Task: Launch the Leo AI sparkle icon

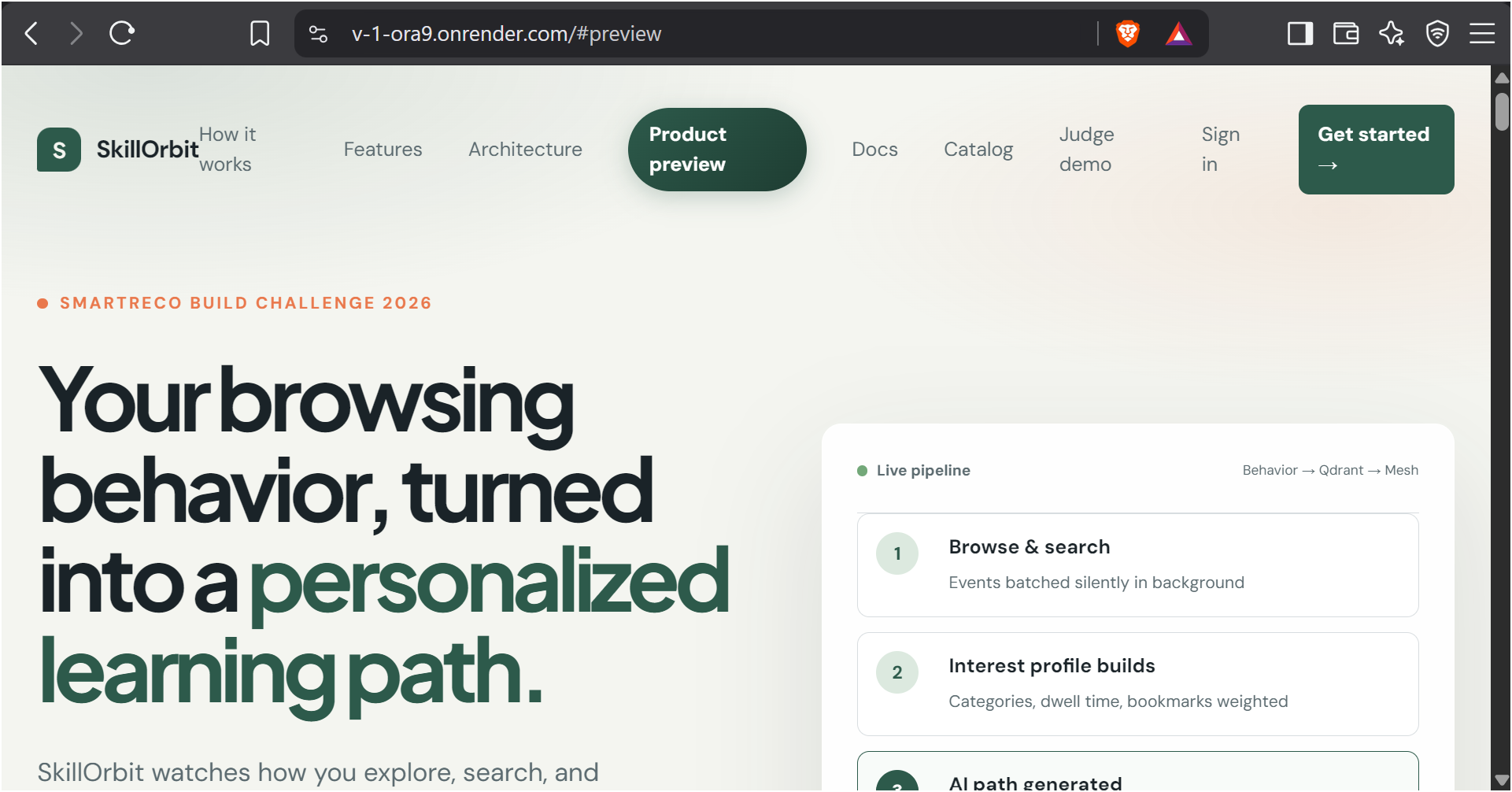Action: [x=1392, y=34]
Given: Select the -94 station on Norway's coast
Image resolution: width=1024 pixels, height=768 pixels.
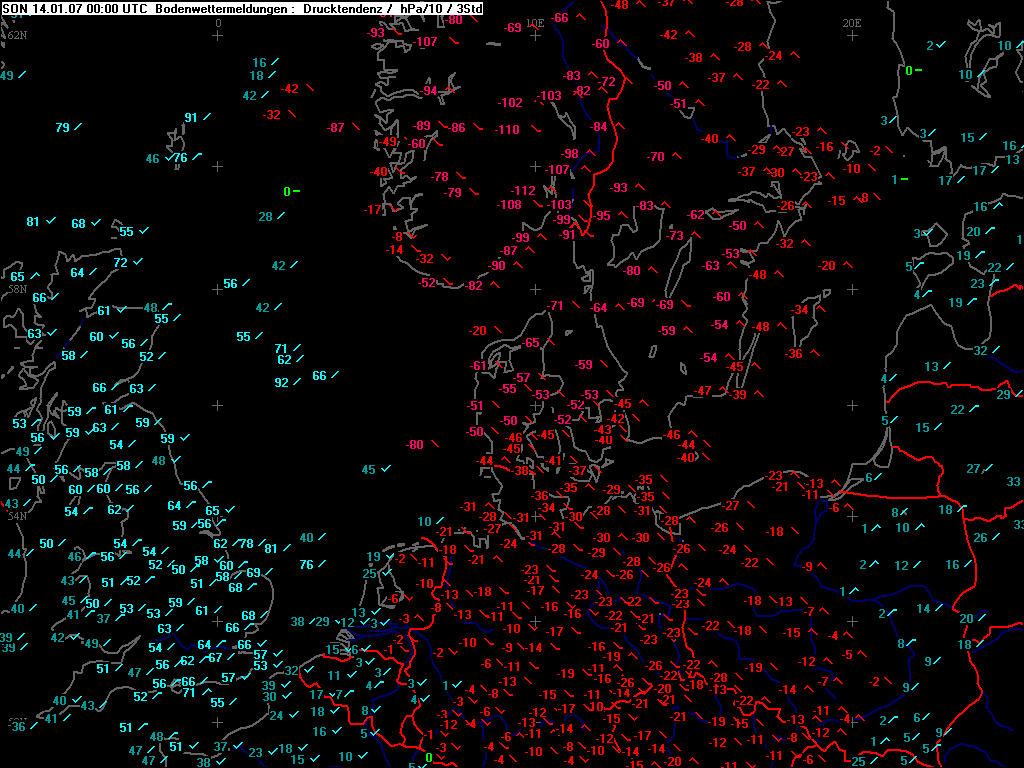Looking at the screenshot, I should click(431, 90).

--

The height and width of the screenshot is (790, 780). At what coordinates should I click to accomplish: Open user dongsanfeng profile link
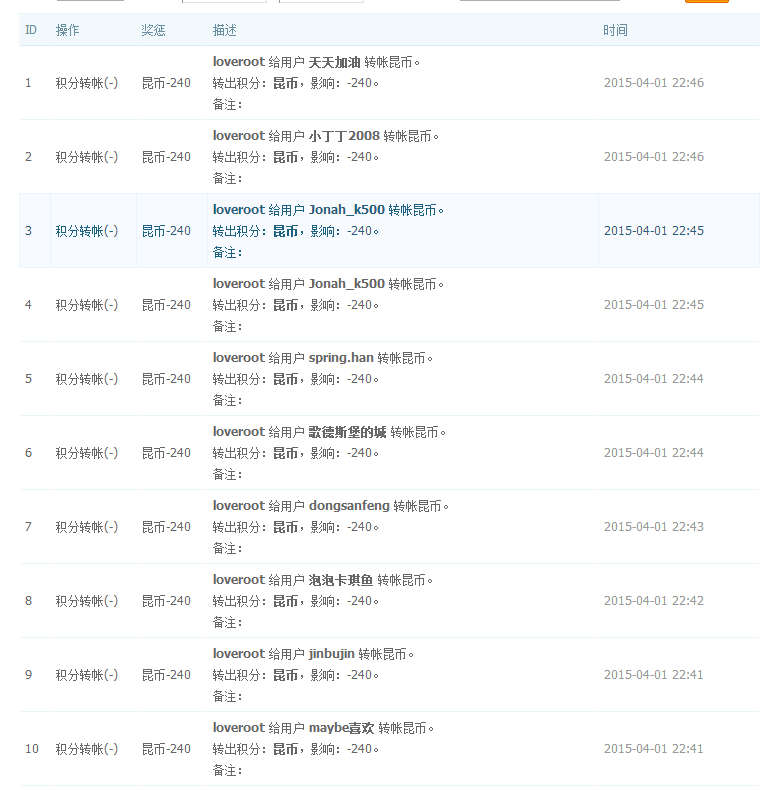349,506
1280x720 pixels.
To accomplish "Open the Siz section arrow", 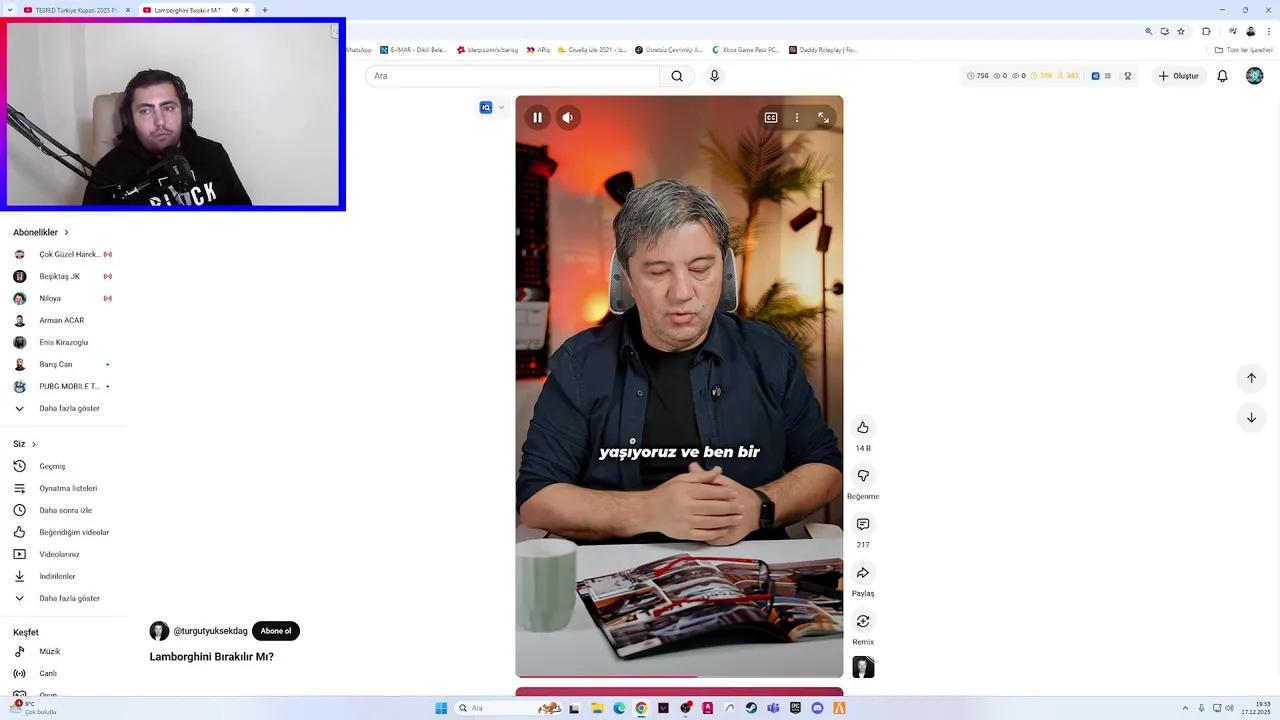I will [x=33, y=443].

Given task - Format the entries as a Markdown table, from the line with "Task: Launch the Leo AI sparkle icon" up to and including the line with "Looking at the". Use the columns "Row" and "Text", number each line, skip blank lines, and leave the pictures out.

Answer below -
| Row | Text |
|---|---|
| 1 | Task: Launch the Leo AI sparkle icon |
| 2 | Action: [x=1392, y=34] |
| 3 | Given: Select the -94 station on Norway's coast |
| 4 | Image resolution: width=1024 pixels, height=768 pixels. |
| 5 | Looking at the screenshot, I should click(431, 90). |